Da Sting a Buffon, ecco i vip del vino

    Fotografia: Sting (ANSA)

    Cosa sognano gli italiani? Ricchezza? Una donna o un uomo da copertina al proprio fianco? Un fisico da urlo? Secondo un sondaggio di Coldiretti, l’82% degli italiani chiederebbe al genio della lampada una vigna per produrre un proprio vino.

    Un sogno costoso, non realizzabile da tutti ma sicuramente alla portata di molti personaggi famosi. I primi a diventare celebri per i loro vini nel mondo dei Vip sono stati il cantante Al Bano e il giornalista Bruno Vespa, entrambi in Puglia. In 6 anni il cantante ha trasformato le sue tenute a Cellino San Marco, in un’azienda dal bilancio importante; il padrone di casa di “Porta a porta”, invece, ha acquistato la Masseria Li Reni a Manduria, riuscendo in poco tempo a far conoscere i suoi prodotti.

    Il tacco d’Italia ha conquistato anche altri vip come l’attore Riccardo Scamarcio, il portiere della Juventus e della Nazionale Gigi Buffon e il regista/attore Michele Placido che ha esordito a Vinitaly come viticoltore. Sempre nel mondo dello spettacolo si segnalano Sting, Gianna Nannini, Zucchero, e il tenore Andrea Bocelli, che con il fratello produce e valorizza il territorio di Lajatico, nel cuore della Val d’Era, in provincia di Pisa. In Sicilia, invece, “Sangue d’oro” è il nome che l’attrice Carole Bouquet ha dato al passito Doc prodotto a Pantelleria.

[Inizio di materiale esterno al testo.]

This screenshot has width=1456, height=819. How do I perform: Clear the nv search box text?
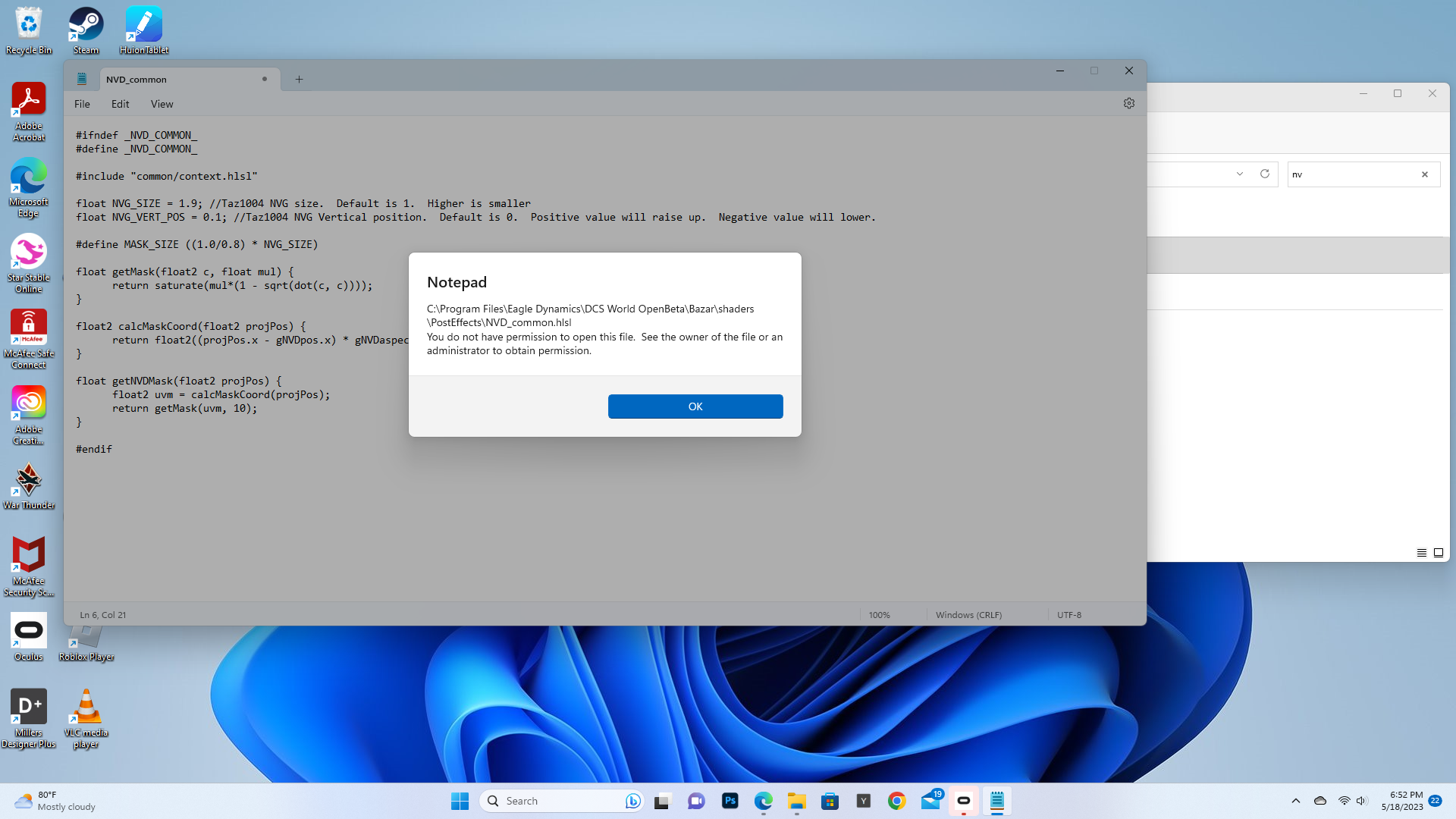point(1425,174)
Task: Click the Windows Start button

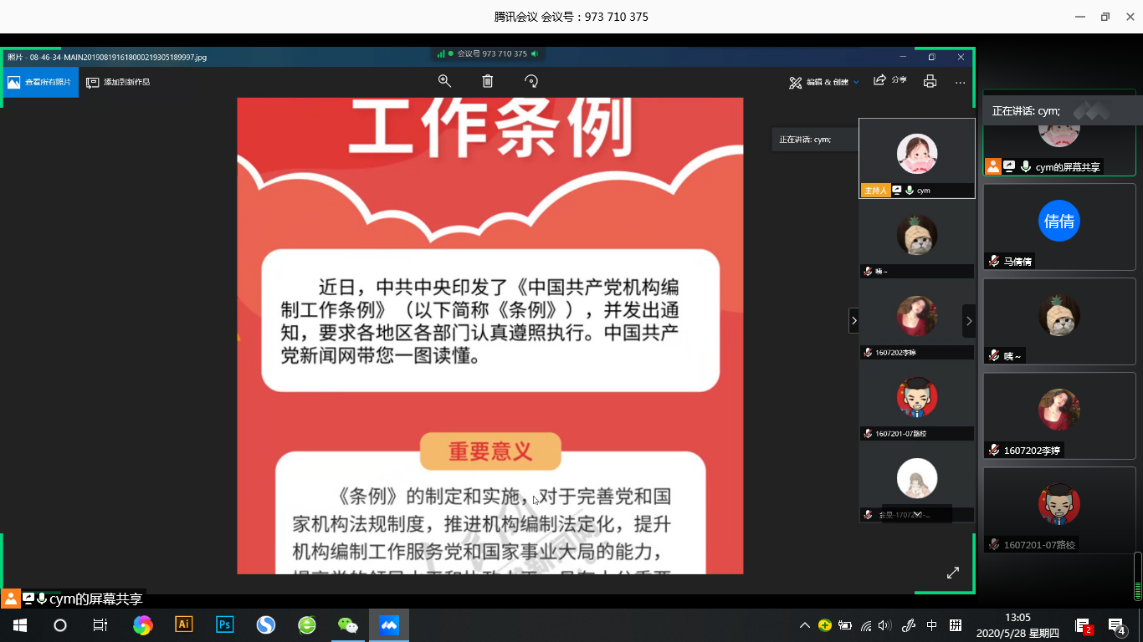Action: coord(19,625)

    Un campione della velocità come l’ex pilota di formula uno Jarno Trulli ha invece scelto questa nuova passione, che richiede tempo e attese: vicino Pescara imbottiglia un bianco Abruzzo Pecorino Doc Superiore e un rosso Montepulciano d’Abruzzo Doc. Nutrita la schiera di calciatori/produttori, Andrea Pirlo, Andrea Barzagli, Alessandro Gamberini e Cristian Zapata, ai quali si aggiunge l’allenatore Alberto Malesani che con l’azienda “La Giuva” (acronimo di Giulia a Valentina Malesani, sorelle che hanno deciso di intraprendere insieme al papà Alberto questa attività) produce vini da vitigni autoctoni della Valpolicella. Gli appassionati di ciclismo, invece, possono visitare l’azienda agricola “Maso Villa Warth” di Francesco Moser per bere un buon calice, sentire i racconti di un grande campione e visitare il museo delle biciclette usate in carriera dal professionista col maggior numero di successi all’attivo.